July 23, 2013

Death of a Salesman

At times I was almost stunned by Arthur Miller’s pen, his gift for inking his imagination and making fiction so believable. The American playwright wrote Death of a Salesman in 1949, a story, it would seem to me, of/for today as much as it was then.

Daniel Mullen, a faraway friend in the state of Virginia, recommended I read it some weeks ago. I told him later, after devouring Act 1, I was caught off guard by how it resonated with me, how it played me like an instrument, the simplicity of the story, the depth of the characters (even if I didn’t realize it at first), the tumultuous family dynamics.

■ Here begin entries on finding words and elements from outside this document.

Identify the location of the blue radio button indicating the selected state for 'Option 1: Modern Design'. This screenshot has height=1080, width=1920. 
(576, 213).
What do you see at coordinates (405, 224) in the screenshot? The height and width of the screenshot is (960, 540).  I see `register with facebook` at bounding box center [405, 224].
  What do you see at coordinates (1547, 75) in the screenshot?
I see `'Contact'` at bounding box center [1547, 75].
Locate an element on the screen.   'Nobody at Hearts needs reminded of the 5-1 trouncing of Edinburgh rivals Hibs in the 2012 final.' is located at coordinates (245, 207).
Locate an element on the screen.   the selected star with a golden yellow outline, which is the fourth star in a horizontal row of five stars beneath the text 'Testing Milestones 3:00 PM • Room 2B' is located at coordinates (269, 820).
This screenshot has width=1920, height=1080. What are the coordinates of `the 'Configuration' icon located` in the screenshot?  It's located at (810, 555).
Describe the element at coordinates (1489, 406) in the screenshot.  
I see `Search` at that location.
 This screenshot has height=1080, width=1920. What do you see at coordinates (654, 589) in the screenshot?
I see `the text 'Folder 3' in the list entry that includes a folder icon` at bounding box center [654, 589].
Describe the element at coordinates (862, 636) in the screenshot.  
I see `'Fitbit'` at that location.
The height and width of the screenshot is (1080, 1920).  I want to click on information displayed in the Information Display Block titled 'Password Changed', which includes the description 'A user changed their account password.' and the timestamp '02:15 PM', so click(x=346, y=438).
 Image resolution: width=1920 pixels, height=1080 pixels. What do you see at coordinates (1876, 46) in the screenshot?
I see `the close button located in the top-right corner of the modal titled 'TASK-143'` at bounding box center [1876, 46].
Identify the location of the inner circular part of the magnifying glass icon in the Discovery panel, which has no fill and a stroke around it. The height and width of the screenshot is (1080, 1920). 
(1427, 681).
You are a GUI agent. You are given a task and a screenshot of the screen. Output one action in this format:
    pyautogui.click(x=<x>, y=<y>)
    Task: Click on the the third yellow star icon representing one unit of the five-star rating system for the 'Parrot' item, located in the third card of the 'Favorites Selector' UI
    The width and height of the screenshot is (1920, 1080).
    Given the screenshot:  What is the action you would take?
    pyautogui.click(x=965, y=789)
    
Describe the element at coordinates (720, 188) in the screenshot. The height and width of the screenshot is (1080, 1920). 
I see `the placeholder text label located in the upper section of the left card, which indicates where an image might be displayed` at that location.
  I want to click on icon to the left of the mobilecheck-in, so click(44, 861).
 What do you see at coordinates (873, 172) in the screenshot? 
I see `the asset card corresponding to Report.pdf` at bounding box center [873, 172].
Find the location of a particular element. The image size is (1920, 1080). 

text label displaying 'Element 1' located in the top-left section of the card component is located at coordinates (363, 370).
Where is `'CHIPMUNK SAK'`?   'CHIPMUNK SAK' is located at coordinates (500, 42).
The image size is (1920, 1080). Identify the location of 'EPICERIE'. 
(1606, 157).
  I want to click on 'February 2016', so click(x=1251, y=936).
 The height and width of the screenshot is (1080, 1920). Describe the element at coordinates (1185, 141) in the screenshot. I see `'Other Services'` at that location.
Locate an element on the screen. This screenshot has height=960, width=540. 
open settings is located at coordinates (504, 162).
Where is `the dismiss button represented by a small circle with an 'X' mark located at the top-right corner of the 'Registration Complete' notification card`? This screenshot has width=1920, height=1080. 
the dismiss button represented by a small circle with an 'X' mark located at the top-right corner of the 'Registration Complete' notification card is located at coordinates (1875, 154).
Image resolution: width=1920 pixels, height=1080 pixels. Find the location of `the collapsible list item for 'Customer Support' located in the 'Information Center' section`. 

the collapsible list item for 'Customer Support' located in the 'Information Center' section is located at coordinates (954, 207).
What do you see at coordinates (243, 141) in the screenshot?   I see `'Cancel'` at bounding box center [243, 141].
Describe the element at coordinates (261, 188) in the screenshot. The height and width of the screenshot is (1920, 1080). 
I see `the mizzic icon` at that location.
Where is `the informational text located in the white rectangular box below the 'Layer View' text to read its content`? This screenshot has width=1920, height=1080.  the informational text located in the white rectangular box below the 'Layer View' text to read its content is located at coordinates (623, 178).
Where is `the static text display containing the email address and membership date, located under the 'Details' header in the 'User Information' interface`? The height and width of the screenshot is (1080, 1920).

A tragedy to be sure, Death of a Salesman captures the absurdity, the insistence, of the American Dream, the zealous and hazardous optimism of mid-twentieth-century middle class.

After working his ass off his entire life for the same company, Willy Loman, a salesman and delusionally optimistic, now late in age and strapped for cash ironically, finds himself estranged from what actually matters at the end of the day: family and himself. Arguably, at the worse possible time Willy dies.

Biff, the eldest of Willy’s two sons, who had anything but a straightforward, healthy relationship with his father, in graveside honesty, wraps up, “He had the wrong dreams. All, all, wrong.” The younger son, Happy, passionately retorts, “Don’t say that!”

Biff responds, “He never knew who he was.”

In one line, one puff, Willy’s life is rendered vanity. Not just a bitter, insensitive conclusion from a critical son, I imagine this was the source of Biff’s inspiration - a man, according to Willy who had been perpetually caught in "finding himself" - to move beyond his father’s petty dream, a dream that rose out of a false-self, an exaggerated, untrue version of who he was. A distorted self, a distorted dream.

I finished Miller’s Pulitzer Prize-winning drama in two sittings. I recommend you do the same.